Excerpt to read:

• • • • •

Hopefully I've explained this sufficiently. Please let me know if you need further details.
Ok, it seems the problem is in the additional arguments to my_STS_Function as stated in your apply function call (as you have defined it with only one parameter). The date range is being passed as an additional parameter to that function, and R is complaining that it is unused (a vector of 1185 elements it seems). Are you rather trying to pull a subset of the rows restricted by date range first, then wishing to apply the my_STS_Function? I'd have to think a bit on an exact solution to that.
Sorry - I did my working out in the comments there. A possible solution is this:
subSet <- Adataset[Adataset[,1] %in% seq(StartDate:EndDate),][order(na.exclude(match(Adataset[,1], seq(StartData,EndDate))),]
Adapted from the answer in this question:
R select rows in matrix from another vector (match, %in)
Adding this as a new answer as the previous one was getting confused. A previous commenter was correct, there are bugs in your code, but they aren't a sticking point.
My updated approach was to use seq.Date to generate the date sequence (only works if you have a data point for each day between the start and end - though you could use na.exclude as above):
dates = seq.Date(as.Date(StartDate),as.Date(EndDate),"days")
You then use this as the input to apply, with some munging of types to get things working correctly (I've done this with a lamda function):
mySTSResult <- apply(as.matrix(dates), 1, function(x) {class(x) <- "Date"; my_STS_Function(x)})
Then hopefully you should have a vector of the results, and you should be able to do something similar for LTS, and then manipulate that into another column in your original data frame/matrix.

• • • • •

Records provided:
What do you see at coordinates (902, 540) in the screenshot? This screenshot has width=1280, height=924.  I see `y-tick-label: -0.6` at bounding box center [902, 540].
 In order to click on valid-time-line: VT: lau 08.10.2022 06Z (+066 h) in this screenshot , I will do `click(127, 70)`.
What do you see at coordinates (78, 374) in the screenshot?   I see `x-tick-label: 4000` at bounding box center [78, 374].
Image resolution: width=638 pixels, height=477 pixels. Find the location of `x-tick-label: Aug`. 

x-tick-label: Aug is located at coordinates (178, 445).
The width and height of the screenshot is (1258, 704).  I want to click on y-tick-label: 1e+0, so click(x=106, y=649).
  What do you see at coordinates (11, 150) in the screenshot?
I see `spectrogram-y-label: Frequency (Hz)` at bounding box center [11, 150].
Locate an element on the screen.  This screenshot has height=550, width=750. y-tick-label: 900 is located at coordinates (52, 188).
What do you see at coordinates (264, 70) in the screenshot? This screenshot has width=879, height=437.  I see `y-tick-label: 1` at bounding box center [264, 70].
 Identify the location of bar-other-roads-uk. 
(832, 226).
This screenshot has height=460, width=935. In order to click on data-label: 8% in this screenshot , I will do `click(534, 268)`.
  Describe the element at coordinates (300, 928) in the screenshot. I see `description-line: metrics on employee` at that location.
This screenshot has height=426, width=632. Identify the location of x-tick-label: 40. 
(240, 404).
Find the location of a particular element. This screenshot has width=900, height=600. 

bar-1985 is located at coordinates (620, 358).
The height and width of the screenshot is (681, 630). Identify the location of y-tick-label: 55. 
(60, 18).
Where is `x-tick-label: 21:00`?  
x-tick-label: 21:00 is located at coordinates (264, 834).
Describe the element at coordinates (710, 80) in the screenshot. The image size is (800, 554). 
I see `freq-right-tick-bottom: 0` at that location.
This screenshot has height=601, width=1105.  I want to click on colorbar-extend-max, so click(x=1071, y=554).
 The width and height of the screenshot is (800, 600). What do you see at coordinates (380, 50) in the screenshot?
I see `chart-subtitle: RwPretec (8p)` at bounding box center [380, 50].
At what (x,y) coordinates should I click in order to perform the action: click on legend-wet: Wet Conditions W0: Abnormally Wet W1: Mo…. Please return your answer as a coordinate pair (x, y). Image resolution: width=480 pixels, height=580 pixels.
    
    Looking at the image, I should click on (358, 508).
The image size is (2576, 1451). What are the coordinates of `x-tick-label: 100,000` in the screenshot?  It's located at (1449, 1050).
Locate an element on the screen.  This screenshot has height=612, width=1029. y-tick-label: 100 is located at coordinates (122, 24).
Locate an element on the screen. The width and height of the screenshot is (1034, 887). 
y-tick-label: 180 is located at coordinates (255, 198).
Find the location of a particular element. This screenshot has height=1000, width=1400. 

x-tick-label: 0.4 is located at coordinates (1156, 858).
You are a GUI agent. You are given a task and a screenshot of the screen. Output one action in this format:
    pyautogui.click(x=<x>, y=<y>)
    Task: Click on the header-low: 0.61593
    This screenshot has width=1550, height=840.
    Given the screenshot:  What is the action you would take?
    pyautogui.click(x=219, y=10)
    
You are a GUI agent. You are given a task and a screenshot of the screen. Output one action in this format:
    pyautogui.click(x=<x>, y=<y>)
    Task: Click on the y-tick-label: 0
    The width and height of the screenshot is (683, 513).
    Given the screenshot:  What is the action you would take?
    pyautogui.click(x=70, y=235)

• • • • •

Activity list:
1. In the text about applying my_STS_Function over a date range, write out word for word the passage starting with "Hopefully I've explained" and going on through "solution to that.".
2. Answer these questions from the text about applying my_STS_Function over a date range:
(a) How many elements does the vector that R complains about seem to have?
(b) Which function does the updated approach use to generate the date sequence?
(c) For what else should you be able to do something similar once you have the vector of results?

Response list:
1.
Hopefully I've explained this sufficiently. Please let me know if you need further details.
Ok, it seems the problem is in the additional arguments to my_STS_Function as stated in your apply function call (as you have defined it with only one parameter). The date range is being passed as an additional parameter to that function, and R is complaining that it is unused (a vector of 1185 elements it seems). Are you rather trying to pull a subset of the rows restricted by date range first, then wishing to apply the my_STS_Function? I'd have to think a bit on an exact solution to that.

2.
(a) 1185
(b) seq.Date
(c) LTS